[Stored data]
☆ ☆ ☆ ☆ ☆ ☆ ☆

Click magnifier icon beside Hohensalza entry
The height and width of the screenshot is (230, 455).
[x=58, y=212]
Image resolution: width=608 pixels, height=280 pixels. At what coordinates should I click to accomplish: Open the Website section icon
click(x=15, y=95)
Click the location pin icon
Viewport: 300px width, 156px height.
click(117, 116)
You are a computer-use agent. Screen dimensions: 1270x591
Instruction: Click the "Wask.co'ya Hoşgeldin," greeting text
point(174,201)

☆ ☆ ☆ ☆ ☆ ☆ ☆

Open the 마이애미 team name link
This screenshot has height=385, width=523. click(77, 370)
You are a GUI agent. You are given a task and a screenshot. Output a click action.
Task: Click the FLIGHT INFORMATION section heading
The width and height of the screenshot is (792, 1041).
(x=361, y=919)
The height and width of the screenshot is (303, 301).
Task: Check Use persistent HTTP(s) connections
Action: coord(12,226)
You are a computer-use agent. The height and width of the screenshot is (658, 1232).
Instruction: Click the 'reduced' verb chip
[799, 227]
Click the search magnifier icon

☆ ☆ ☆ ☆ ☆ ☆ ☆

#### [Directions]
Every line in the records that holds the word "magnifier" should be copied into the answer.

#### [Response below]
Click magnifier icon beside Hohensalza entry
Click the search magnifier icon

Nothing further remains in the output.